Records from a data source
:::

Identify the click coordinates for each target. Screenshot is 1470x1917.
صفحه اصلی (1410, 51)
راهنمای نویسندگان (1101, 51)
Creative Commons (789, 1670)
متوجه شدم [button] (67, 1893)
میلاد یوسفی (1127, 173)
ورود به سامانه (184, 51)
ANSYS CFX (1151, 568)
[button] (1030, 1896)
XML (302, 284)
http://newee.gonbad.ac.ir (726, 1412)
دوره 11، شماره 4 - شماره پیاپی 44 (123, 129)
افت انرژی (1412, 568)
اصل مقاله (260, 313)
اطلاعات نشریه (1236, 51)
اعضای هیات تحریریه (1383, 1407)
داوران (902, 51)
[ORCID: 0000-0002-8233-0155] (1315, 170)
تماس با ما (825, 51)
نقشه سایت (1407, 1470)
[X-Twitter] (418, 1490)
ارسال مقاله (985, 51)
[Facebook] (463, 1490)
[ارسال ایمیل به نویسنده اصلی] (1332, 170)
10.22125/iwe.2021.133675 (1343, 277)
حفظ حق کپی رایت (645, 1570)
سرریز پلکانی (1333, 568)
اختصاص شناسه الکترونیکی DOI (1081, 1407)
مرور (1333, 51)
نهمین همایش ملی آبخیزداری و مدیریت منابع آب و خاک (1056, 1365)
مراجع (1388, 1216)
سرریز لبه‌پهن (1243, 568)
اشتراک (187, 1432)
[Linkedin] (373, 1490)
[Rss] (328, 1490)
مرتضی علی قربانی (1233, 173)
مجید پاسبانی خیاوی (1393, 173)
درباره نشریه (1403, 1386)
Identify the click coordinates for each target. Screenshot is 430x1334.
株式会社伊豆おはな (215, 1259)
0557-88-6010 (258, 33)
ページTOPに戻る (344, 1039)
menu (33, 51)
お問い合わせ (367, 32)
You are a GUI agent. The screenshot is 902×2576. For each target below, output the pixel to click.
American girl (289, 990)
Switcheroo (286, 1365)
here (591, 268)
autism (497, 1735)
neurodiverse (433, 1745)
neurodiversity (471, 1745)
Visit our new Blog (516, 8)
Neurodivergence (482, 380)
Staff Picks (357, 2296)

:::

What you are asked to do:
Among the records above, only the lines between the line holding "[X-Twitter] (418, 1490)" and the line holding "American girl (289, 990)", inclusive, are to be output, exactly as written.

Result of this exercise:
[X-Twitter] (418, 1490)
ارسال مقاله (985, 51)
[Facebook] (463, 1490)
[ارسال ایمیل به نویسنده اصلی] (1332, 170)
10.22125/iwe.2021.133675 (1343, 277)
حفظ حق کپی رایت (645, 1570)
سرریز پلکانی (1333, 568)
اختصاص شناسه الکترونیکی DOI (1081, 1407)
مرور (1333, 51)
نهمین همایش ملی آبخیزداری و مدیریت منابع آب و خاک (1056, 1365)
مراجع (1388, 1216)
سرریز لبه‌پهن (1243, 568)
اشتراک (187, 1432)
[Linkedin] (373, 1490)
[Rss] (328, 1490)
مرتضی علی قربانی (1233, 173)
مجید پاسبانی خیاوی (1393, 173)
درباره نشریه (1403, 1386)
Identify the click coordinates for each target. Screenshot is 430x1334.
株式会社伊豆おはな (215, 1259)
0557-88-6010 (258, 33)
ページTOPに戻る (344, 1039)
menu (33, 51)
お問い合わせ (367, 32)
You are a GUI agent. The screenshot is 902×2576. For each target below, output the pixel to click.
American girl (289, 990)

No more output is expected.